### Work required
Repeat these lines word for word, from the line with "Given: Open the 状态 status dropdown filter" to the line with "point(954,134)", both included.

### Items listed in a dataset
______________________________

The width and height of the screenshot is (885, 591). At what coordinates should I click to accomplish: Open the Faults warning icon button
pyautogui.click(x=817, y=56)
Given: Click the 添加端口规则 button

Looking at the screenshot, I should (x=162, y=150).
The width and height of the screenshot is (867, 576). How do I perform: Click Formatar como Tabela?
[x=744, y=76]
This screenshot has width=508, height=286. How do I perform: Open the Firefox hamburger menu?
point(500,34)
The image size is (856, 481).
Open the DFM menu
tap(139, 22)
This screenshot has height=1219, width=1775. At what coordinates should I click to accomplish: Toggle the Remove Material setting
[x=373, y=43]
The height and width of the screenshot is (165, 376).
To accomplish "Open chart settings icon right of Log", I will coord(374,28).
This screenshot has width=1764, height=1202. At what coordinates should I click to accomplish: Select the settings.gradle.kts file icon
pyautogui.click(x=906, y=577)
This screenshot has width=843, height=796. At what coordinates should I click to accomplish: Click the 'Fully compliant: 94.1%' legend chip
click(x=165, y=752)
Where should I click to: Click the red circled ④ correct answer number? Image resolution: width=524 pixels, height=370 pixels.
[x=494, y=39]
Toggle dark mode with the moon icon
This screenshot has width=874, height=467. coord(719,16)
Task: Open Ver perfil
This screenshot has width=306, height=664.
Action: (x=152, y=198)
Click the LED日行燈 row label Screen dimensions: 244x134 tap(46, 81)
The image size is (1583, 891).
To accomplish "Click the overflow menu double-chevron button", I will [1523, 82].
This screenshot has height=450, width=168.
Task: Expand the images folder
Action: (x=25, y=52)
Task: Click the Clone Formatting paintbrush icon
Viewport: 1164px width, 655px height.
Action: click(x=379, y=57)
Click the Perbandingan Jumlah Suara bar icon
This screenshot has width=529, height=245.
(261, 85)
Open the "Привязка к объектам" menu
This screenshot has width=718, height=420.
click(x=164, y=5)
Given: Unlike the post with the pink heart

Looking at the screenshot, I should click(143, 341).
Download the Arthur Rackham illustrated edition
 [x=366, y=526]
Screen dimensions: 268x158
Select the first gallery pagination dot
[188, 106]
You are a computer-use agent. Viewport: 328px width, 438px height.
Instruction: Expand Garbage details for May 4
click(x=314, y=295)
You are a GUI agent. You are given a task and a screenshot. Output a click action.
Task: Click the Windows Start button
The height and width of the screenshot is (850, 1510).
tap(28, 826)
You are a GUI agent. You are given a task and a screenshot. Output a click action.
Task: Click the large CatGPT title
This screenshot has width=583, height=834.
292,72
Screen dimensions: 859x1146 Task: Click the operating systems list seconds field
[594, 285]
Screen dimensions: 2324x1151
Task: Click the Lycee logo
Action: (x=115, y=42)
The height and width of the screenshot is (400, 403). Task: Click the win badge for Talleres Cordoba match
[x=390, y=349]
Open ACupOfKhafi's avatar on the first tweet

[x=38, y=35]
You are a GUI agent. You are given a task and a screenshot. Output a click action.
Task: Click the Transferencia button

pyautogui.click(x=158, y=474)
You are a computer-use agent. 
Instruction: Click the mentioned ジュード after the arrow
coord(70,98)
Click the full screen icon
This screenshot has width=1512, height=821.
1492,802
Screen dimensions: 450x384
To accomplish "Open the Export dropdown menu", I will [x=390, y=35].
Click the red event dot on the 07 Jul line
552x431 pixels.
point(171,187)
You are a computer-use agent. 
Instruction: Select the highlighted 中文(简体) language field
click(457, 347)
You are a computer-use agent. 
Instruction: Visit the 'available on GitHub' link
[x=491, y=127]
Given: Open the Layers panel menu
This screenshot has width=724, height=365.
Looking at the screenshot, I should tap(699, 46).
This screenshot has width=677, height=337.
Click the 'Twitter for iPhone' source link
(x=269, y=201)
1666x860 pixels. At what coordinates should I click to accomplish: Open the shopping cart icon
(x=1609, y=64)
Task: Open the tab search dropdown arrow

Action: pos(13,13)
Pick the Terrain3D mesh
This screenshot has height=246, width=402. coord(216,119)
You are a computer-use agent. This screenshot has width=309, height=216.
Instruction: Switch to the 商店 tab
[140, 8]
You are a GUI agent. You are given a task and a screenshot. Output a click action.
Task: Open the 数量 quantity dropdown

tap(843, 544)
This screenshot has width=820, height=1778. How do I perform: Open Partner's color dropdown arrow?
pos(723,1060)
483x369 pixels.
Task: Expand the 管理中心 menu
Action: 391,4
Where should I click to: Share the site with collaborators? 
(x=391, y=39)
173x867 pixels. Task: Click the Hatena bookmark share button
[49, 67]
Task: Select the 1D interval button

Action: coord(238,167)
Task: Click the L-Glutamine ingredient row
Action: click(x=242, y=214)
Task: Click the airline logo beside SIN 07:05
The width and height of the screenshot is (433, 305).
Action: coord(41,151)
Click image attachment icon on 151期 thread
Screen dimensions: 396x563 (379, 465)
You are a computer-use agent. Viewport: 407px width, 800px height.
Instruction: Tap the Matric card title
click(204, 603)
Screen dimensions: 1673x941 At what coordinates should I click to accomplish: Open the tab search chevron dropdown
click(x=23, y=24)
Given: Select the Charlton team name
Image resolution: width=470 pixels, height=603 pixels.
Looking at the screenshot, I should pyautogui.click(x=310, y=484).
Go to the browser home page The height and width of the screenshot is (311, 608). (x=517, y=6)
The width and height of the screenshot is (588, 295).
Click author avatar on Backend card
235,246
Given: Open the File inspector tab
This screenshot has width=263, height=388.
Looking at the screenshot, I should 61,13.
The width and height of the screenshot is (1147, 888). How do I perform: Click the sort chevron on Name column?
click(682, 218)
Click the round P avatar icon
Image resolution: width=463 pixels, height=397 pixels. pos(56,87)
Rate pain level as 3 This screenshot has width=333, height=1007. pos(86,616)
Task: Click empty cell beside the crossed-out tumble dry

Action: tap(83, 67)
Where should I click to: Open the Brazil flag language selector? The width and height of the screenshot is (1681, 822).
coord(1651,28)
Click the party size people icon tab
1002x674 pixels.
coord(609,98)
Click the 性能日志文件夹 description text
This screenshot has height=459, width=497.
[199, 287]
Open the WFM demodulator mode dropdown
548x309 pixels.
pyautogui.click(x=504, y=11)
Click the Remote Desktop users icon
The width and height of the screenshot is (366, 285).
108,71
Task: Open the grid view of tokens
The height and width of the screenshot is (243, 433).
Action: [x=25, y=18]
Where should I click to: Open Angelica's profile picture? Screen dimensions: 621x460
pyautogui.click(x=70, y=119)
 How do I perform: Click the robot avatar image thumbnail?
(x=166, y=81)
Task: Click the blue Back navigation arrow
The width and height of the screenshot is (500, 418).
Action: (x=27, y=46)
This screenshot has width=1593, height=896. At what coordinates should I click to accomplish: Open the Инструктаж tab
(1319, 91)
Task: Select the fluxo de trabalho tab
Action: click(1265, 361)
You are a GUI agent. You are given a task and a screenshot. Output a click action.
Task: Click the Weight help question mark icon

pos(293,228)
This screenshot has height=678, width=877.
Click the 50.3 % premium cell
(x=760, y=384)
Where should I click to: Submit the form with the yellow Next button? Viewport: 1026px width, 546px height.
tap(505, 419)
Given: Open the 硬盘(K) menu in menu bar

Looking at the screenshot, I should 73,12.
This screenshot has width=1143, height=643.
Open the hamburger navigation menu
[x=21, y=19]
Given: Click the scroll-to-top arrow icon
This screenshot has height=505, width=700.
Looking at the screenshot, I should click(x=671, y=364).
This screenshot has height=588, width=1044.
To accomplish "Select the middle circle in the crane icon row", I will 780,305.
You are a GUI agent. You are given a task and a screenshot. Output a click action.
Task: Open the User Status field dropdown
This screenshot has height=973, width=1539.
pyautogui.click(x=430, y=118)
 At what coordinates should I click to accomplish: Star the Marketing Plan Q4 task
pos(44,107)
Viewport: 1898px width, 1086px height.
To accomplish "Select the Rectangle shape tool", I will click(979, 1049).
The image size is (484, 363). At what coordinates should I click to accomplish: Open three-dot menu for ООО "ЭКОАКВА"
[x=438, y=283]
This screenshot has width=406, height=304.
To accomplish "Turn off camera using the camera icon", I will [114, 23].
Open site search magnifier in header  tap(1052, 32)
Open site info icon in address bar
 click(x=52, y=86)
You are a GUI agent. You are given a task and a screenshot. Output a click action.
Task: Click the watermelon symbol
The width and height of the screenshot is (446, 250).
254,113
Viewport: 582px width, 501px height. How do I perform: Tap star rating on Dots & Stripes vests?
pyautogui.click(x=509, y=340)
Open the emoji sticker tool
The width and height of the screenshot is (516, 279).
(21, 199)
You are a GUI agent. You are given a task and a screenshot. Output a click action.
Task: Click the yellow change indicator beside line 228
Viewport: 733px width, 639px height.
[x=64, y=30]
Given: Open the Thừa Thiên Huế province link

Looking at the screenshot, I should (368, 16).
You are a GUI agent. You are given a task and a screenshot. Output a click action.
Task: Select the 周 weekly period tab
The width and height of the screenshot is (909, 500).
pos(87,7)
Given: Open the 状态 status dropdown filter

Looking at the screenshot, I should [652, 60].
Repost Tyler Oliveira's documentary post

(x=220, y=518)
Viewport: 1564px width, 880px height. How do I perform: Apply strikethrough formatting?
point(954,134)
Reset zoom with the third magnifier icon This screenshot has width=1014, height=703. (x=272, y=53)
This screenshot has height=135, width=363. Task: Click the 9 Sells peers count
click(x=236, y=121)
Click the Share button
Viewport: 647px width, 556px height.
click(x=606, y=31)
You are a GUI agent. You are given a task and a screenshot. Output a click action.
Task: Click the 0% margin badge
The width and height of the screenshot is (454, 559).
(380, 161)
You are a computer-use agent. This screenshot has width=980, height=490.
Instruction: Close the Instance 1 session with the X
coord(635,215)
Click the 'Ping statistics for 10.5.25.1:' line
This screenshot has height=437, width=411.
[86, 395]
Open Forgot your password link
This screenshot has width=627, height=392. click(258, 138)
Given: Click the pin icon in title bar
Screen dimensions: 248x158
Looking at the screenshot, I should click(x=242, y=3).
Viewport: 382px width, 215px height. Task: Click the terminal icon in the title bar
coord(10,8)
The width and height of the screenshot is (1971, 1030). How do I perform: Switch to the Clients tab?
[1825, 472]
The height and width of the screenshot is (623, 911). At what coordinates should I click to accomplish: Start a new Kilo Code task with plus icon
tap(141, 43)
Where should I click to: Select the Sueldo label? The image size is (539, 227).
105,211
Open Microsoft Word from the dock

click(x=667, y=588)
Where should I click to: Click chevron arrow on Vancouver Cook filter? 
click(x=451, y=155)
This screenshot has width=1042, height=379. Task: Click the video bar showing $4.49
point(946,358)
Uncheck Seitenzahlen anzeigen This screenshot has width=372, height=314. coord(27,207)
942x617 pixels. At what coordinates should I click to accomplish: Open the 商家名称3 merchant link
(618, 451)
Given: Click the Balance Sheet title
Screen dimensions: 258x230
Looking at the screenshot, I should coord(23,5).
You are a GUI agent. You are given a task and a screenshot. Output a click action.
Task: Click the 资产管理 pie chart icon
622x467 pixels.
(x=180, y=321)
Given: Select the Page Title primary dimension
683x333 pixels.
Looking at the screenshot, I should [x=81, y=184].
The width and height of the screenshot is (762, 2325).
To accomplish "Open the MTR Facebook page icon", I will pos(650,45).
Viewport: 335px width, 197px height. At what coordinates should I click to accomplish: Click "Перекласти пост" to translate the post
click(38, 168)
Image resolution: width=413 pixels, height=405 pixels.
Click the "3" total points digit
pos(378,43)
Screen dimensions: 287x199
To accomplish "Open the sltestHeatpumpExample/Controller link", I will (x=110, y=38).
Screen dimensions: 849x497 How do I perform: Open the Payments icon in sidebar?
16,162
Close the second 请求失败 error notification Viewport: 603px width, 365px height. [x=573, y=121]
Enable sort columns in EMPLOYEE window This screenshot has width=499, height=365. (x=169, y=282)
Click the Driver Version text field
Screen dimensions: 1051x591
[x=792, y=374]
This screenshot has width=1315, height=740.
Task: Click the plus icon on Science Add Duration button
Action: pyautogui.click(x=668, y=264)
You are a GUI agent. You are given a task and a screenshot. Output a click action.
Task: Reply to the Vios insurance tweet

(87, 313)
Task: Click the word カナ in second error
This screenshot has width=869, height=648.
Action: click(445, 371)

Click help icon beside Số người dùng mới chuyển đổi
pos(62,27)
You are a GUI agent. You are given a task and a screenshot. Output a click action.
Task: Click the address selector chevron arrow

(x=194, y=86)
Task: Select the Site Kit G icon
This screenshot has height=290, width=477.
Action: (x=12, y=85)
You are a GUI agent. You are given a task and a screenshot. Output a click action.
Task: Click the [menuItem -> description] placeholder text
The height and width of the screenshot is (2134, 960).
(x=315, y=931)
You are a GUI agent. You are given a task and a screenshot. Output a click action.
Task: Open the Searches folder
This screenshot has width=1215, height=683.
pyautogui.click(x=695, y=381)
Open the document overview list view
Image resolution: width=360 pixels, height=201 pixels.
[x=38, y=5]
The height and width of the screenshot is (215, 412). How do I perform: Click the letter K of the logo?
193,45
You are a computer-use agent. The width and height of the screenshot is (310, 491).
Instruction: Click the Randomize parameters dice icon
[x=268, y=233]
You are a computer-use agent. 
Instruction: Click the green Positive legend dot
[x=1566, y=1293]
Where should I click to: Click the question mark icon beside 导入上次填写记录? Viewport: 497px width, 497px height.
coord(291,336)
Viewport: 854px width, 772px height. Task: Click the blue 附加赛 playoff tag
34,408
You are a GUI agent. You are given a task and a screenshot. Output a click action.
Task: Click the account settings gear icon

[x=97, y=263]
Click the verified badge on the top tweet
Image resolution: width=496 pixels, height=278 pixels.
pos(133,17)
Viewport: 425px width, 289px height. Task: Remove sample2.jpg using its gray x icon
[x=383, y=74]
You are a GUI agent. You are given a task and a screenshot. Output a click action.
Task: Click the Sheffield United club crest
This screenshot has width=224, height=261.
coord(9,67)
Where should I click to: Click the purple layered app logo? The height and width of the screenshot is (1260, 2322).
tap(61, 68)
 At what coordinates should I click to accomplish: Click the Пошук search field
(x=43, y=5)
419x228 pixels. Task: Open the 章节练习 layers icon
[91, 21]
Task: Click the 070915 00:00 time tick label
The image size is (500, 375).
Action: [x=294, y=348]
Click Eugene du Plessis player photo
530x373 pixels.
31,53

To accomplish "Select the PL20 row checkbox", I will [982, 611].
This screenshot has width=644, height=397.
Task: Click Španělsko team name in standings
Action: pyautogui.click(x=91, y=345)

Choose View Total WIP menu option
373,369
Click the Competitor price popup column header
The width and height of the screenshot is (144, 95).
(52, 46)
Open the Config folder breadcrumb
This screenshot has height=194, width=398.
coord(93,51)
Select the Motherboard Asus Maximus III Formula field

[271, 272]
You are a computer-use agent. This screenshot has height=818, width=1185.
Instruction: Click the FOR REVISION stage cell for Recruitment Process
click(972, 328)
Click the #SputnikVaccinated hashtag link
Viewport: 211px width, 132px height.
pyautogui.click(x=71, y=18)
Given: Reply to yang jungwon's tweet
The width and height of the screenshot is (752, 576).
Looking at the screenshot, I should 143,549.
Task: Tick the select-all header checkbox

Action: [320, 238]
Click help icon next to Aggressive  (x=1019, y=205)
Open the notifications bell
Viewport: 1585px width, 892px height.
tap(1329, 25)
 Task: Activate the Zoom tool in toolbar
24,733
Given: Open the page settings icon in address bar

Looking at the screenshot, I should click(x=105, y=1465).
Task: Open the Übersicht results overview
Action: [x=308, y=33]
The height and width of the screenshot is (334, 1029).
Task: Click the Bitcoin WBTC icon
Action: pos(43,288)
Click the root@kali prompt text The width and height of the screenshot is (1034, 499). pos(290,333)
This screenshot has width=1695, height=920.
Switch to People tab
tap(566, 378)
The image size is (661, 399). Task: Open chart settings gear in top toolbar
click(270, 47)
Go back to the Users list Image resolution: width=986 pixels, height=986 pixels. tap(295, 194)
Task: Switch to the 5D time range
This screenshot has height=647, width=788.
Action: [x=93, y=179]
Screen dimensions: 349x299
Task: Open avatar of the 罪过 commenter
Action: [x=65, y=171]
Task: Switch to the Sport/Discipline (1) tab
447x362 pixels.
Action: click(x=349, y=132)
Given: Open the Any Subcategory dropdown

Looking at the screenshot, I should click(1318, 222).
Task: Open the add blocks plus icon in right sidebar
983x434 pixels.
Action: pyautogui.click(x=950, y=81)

______________________________

### Reply to the exercise
Given: Open the 状态 status dropdown filter

Looking at the screenshot, I should [652, 60].
Repost Tyler Oliveira's documentary post

(x=220, y=518)
Viewport: 1564px width, 880px height. How do I perform: Apply strikethrough formatting?
point(954,134)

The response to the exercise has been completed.